Jordan Vogt-Roberts:
The first thing I did approaching [Kong] was acknowledge, exactly, he is three very important things: He is a cinematic icon, he's a piece of film history and he is pop culture. We went back to that kind of 1933, movie monster feel, where he stands on two feet again. But the thing that makes this Kong different is that we've turned him much more into this lonely god, this put-upon figure on the island who has such a thankless task, but he carries himself with a nobility and a pride and a regal sense of being. And with that comes this sort of lumbering, melancholy quality to him, where there's just this embedded beauty and sadness in his life [that] takes him away from just being a big gorilla and takes him away from just being a monster and turns him into this god-like figure. And allowing [viewers] to spend more time with him, as opposed to saving the monster all the way into the movie, we were really able to develop that character in a way that people haven't seen before.


I think that was one of the things I appreciated most about the movie -- that you get Kong right away. You don't have to wait an hour and forty-five minutes to see him. Did you ever want to hold back on the Kong reveal?

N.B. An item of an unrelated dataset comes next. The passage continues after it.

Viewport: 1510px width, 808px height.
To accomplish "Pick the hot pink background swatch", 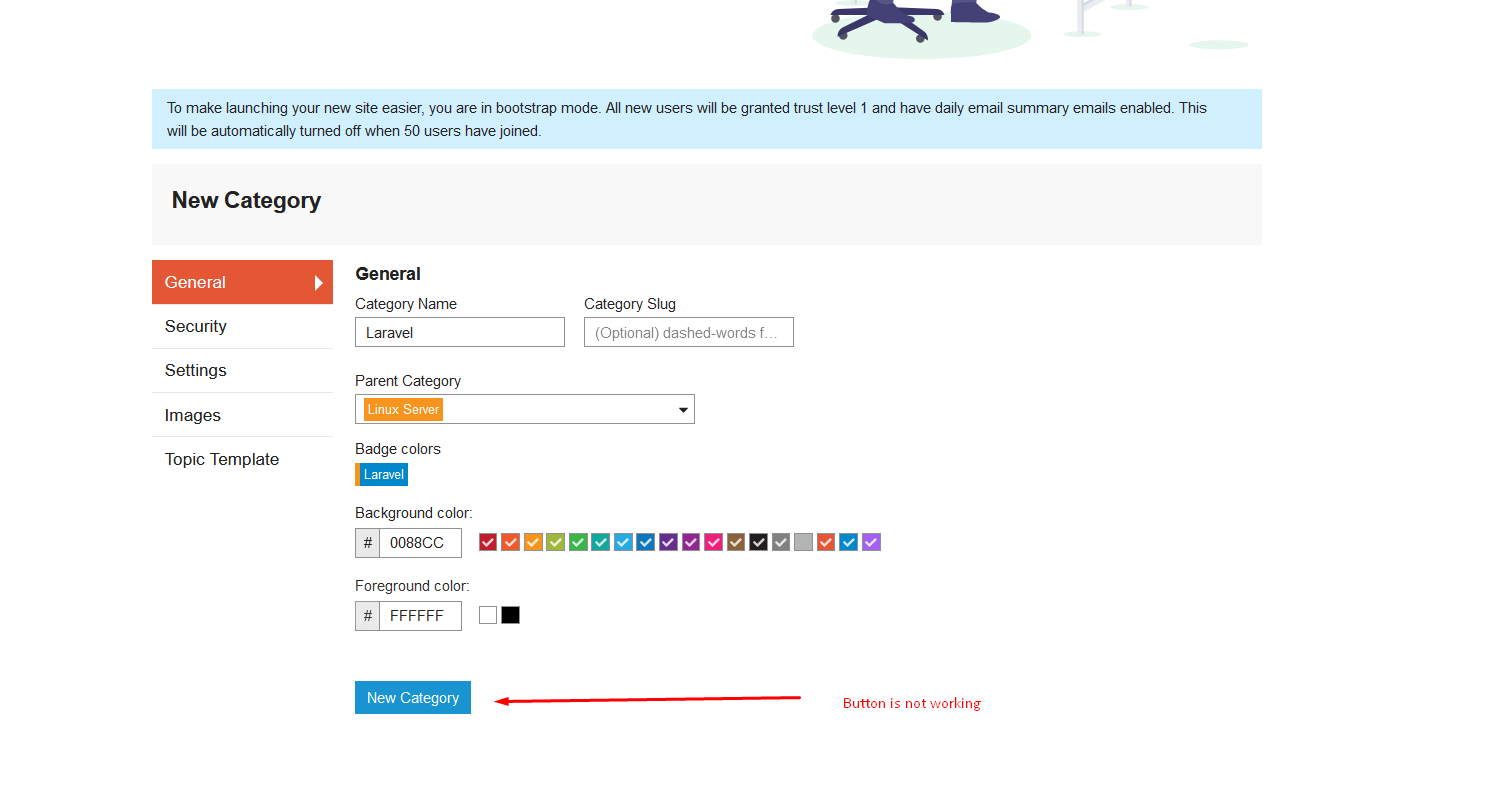I will [x=714, y=542].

No. I thought Gareth Edwards directed the hell out of Godzilla and he played that game so well, and so for me, right away, it became this mandate. There was a version of the script where Kong was not in the movie that much and one of the very first things I wanted to do was just put him out there right away to say, "This is not the King Kong movie nor monster movie you expected," to buck the conventions and expectations of how these movies work. Also, I wanted to put him out there so the game of the movie isn't about this reveal of when you're going to see him and how you're going to see him and for how long you're going to see him. Instead, he becomes this looming character -- much like Kurtz in Apocalypse Now, he looms over the whole thing. Then it's about how he affects the story and the people and their journey. It was really important to me -- to bring him out in the first scene. There was a lot of worry, like, "Oh my god, you show him this early?!" And we really stuck to our guns and said, "Yeah, let's defy monster movie expectations that have been baked into how these movies work for years and years and years." We wanted to give audiences something new.

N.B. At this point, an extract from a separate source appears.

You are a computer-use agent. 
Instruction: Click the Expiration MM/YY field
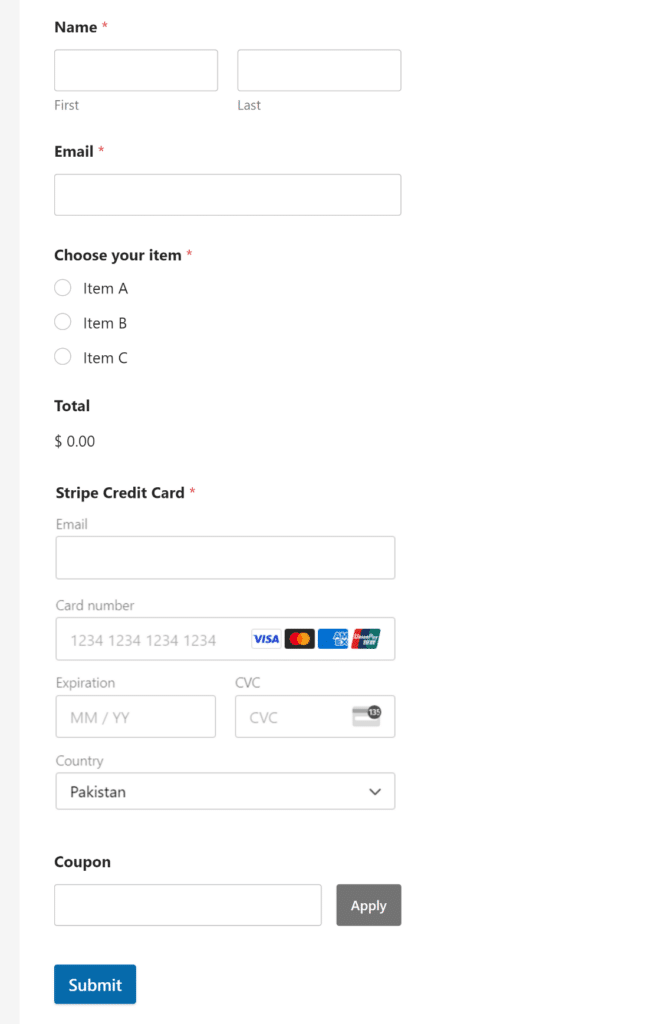[135, 716]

Having worked with the Godzilla producers on this, did you learn anything else from watching that movie that affected how you approached Skull Island?

I think Gareth absolutely murdered that movie. I think that movie and this movie are very different films, though. That movie is very somber, and that's kind of what makes it great. This movie, I wanted it to be very fun. My favorite reaction is when people walk out and they're like, "I feel like a kid again!" This idea of a Vietnam War movie next to the fun of a [Ray] Harryhausen film, I'd never seen that before! So, there are a lot of amazing lessons within Godzilla and I think the degree to which that film was treated seriously and shot beautifully was a real inspiration. I wanted to make a movie that could take itself very seriously one minute and then also be aware of itself the next minute.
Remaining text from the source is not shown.